Not every child with signs of UPJO needs surgical intervention. On the contrary. Less than 50% of children diagnosed with UPJO need surgical treatment. The Pediatric Urology Department at Shaare Zedek was one of the first in the world to start adopting this conservative approach in these cases. As of today, more than 1,000 children are under the department’s supervision and only 40% of them needed surgical repair.

A child with UPJO will need surgical repair in the following cases:

If there is deterioration in kidney function during the monitoring stages or if they have low kidney function after birth.

If, in the MAG-3 kidney mapping test, doctors identify a significant obstruction or note clinical symptoms such as urinary tract infections or waist pains.

The Pediatric Urology Department has much experience in treating children with UPJO, as is evident from participation in many international conventions and articles on the subject in some of the leading Pediatric Urology journals:

http://www.ncbi.nlm.nih.gov/pubmed/19692031 [article from 2009]

http://www.ncbi.nlm.nih.gov/pubmed/16504374 [article from 2006]

http://www.ncbi.nlm.nih.gov/pubmed/12081774 [article from 2002]

http://www.ncbi.nlm.nih.gov/pubmed/10458427 [article from 1999]

Links to-PubMed

 

Surgical Methods for Correcting UPJO

If it is decided that surgical repair is the solution, there are two main approaches: open surgery and micro-invasive surgery (Laparoscopy).

 

Open surgery is a standard operation we have been performing in the department for years. In recent years we have made some changes in order to obtain better cosmetic results and to enable earlier discharge from hospital. We always want to let the child go back to his or her home and natural surroundings as quickly as possible.

The surgery involves a 4cm incision in the waist. After removing the affected renal pelvic area, we perform anastomosis (linkage) between the remaining part of the renal pelvis and the ureter above the nephrostome. This is a tube of which part enters the bladder area and part stays outside the patient’s body to aid kidney drainage in the first 48 hours after surgery. After that, the nephrostome is sealed and kept under dressing on the child’s waist.

The child is then discharged and returns to the clinic after about 4-6 weeks to have the tube removed. This is a simple procedure lasting a few seconds with no need for sedation.
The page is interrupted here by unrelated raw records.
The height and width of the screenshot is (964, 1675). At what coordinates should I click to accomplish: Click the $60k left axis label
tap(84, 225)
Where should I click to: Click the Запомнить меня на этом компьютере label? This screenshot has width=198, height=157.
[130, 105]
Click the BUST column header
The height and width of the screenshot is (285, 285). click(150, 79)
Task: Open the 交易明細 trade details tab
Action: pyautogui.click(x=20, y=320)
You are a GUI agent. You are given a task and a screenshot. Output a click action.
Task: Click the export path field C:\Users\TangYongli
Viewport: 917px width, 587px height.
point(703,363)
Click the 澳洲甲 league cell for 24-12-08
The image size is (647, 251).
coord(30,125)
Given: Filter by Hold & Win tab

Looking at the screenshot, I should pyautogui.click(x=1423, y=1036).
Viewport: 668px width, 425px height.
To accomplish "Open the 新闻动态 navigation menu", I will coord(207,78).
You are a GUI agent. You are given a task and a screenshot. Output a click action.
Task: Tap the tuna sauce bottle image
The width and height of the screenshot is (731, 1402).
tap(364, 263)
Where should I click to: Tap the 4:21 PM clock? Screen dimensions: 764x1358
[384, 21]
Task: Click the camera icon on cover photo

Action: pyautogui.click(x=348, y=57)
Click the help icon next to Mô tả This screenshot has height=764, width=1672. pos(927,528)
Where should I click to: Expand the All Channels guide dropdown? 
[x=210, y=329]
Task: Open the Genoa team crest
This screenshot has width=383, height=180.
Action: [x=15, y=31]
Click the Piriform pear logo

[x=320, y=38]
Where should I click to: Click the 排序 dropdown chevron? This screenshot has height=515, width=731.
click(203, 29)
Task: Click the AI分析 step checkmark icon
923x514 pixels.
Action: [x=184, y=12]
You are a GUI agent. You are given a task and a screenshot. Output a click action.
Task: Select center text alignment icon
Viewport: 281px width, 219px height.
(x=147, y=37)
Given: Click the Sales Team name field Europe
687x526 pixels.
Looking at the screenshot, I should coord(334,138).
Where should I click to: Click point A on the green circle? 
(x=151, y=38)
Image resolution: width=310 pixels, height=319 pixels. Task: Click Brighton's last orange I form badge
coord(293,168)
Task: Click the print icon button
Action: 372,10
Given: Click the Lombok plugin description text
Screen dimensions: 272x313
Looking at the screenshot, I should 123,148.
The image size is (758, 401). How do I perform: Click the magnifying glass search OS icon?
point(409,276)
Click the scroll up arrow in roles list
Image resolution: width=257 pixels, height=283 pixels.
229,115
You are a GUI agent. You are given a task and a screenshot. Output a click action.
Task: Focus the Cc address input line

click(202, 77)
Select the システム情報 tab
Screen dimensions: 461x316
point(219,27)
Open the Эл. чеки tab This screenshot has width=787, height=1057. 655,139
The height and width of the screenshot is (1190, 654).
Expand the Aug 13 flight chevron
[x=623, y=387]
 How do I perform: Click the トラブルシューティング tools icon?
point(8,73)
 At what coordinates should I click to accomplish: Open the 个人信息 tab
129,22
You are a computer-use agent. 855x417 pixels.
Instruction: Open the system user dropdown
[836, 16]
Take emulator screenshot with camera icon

It is worth noting that even while the child is carrying the sealed tube, he or she can return to normal activity in nursery, kindergarten or school. Parents only need to change the dressing regularly. 

With children over 4, or children on whom we need to perform micro-invasive surgery for technical reasons, we conduct a laparoscopy using small incisions. The laparoscopy maintains the surgical principles of open surgery, just using smaller incisions in the body. After the operation, the patient is discharged with an internal stent. In such a case, the child must have the stent removed, a procedure done in the Urology Institute under anesthetic or heavy sedation about 6 weeks after the initial surgery. 

Monitoring 

If, after initial evaluation, the doctors decide on conservative treatment (ie only to monitor, not to operate), the newborn child will undergo periodical ultrasound tests every 3-6 months. In rarer cases they may also undergo the mapping test to ensure that kidney function remains intact.

If doctors decide to perform surgery, the first ultrasound will be done about three months after the operation. Six months after is the mapping test (MAG-3), which will show whether kidney function has indeed improved and the obstruction has not relapsed. Based on the results of these tests and as necessary, the doctors will decide when to perform future tests.